→ **DOCUMENT SEGMENT**
** Start **
By Teachers, For Teachers
Throughout years of teaching, you come across a few tips or two. If you’re lucky enough, you may even get the knowledge and wisdom of a veteran teacher, who has seen and been through it all. Here are a few clever classroom activities and tips that you can try in your classroom. They may just end up being the lifesavers that you need to help you get by.
Make volunteering in your classroom easy by filling a tote with everything that they need. Place a pencil, scissors, markers, glue, and any other supplies that is needed to complete the task in the tote. Before the volunteer comes into your classroom, place the instructions for the task, along with a sweet treat and a thank-you note telling them how much you appreciate all of their help. When the volunteer arrives, direct them to their tote and instruct them that everything that they need is in there.
Before open house, create a classroom scavenger hunt. Together as a class, brainstorm all of the things in the classroom that the parents should try and find: The calendar, cubbies, student mailboxes, the birthday chart, daily five, the writing center, and so on. Once you have your list, then type it up and place it on your students’ desks before open house. During the event, instruct students to direct their parents to their desk to complete the scavenger hunt. This method insures that parents will not miss a thing in the classroom.
Create or print out a blank monthly calendar, then duplicate the sheets so that each child can have one calendar for each month of the school year. Send home a letter to parents explaining that each night their child should read from 15 to 30 minutes. When the goal is met, the parents must initial in the box for that day. At the end of the month, any child who returns their calendar fully completed and signed by their parents, will win a prize from the prize box.
Before smartphones, people would have to use a telephone directory book to find out a person’s phone number. These phone directories (which you can still find at the Dollar Store) make a grade spelling book for students. Request that each child send in $1, or a purchase a phone directory book. If you insistent that they bring in the book themselves, then make sure that it has the alphabetical tabs on each page. Each week, have students add words to their book. If they need help spelling words during a lesson, and it is not already in their book, then they must add it. By the end of the year, their books should be filled with a lot of words. They will also know how to spell a lot more words than they did in the beginning of the school year.
If you’re looking for a way to motivate your students to turn in their homework each day, then you must give this a try. Tell your students that their class goal is to earn a homework pass. The way that they can do this is by earning the letters “Homework pass.” Each day that everyone in the class turns in their homework on time, the class will receive one letter from the phrase “homework pass.” Once the phrase is spelled, then the class gets a free homework pass to use for any assignment that they wish.
** End **
→ **ITEMS**
** Start **
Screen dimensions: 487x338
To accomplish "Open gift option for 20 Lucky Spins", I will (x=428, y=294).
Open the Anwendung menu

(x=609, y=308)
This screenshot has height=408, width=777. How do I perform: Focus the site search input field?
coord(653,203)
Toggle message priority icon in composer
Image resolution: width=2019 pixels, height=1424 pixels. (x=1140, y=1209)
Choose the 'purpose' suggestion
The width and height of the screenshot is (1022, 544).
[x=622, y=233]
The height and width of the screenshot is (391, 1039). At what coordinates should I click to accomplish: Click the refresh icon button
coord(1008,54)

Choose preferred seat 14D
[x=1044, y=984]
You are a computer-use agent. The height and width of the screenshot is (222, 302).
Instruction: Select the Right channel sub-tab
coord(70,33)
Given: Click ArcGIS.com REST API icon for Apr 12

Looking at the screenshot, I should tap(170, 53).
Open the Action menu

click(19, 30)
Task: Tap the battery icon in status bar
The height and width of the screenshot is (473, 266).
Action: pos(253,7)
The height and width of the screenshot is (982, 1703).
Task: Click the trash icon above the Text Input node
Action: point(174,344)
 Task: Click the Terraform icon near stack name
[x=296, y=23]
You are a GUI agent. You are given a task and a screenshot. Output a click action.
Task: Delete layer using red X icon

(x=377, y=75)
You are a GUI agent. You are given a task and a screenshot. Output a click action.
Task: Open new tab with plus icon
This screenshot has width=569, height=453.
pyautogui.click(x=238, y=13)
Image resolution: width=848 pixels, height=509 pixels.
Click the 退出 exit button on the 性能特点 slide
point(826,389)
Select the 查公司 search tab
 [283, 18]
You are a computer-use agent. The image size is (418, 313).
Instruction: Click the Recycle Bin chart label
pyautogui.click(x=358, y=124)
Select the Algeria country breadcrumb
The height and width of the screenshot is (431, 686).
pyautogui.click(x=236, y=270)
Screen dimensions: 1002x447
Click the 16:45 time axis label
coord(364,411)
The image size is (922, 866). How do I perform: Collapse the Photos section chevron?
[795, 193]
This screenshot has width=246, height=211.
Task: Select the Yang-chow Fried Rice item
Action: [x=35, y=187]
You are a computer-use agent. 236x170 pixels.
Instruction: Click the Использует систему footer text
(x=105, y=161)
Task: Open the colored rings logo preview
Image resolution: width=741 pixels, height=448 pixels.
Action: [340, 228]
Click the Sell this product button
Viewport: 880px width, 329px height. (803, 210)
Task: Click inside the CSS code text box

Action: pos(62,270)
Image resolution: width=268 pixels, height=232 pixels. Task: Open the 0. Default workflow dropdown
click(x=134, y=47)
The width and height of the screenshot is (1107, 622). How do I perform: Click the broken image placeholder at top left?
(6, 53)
** End **
→ **CHALLENGES**
A: Return everything in the teaching tips from "Before open house, create" down to "in the classroom.", word for word.
B: Do these statements agree with the teaching tips? Answer yes or no for each and quote the deciding words. (i) Parents initial the calendar on each day the reading goal is met. (ii) Each child is asked to read for 45 minutes every night. (iii) The class earns one letter on each day that everyone turns in their homework on time.
The entries have no connection to the teaching tips.

→ **CORRECT ANSWERS**
A:
Before open house, create a classroom scavenger hunt. Together as a class, brainstorm all of the things in the classroom that the parents should try and find: The calendar, cubbies, student mailboxes, the birthday chart, daily five, the writing center, and so on. Once you have your list, then type it up and place it on your students’ desks before open house. During the event, instruct students to direct their parents to their desk to complete the scavenger hunt. This method insures that parents will not miss a thing in the classroom.

B:
(i) Yes: "When the goal is met, the parents must initial in the box for that day."
(ii) No: "each night their child should read from 15 to 30 minutes."
(iii) Yes: "Each day that everyone in the class turns in their homework on time, the class will receive one letter from the phrase “homework pass.”"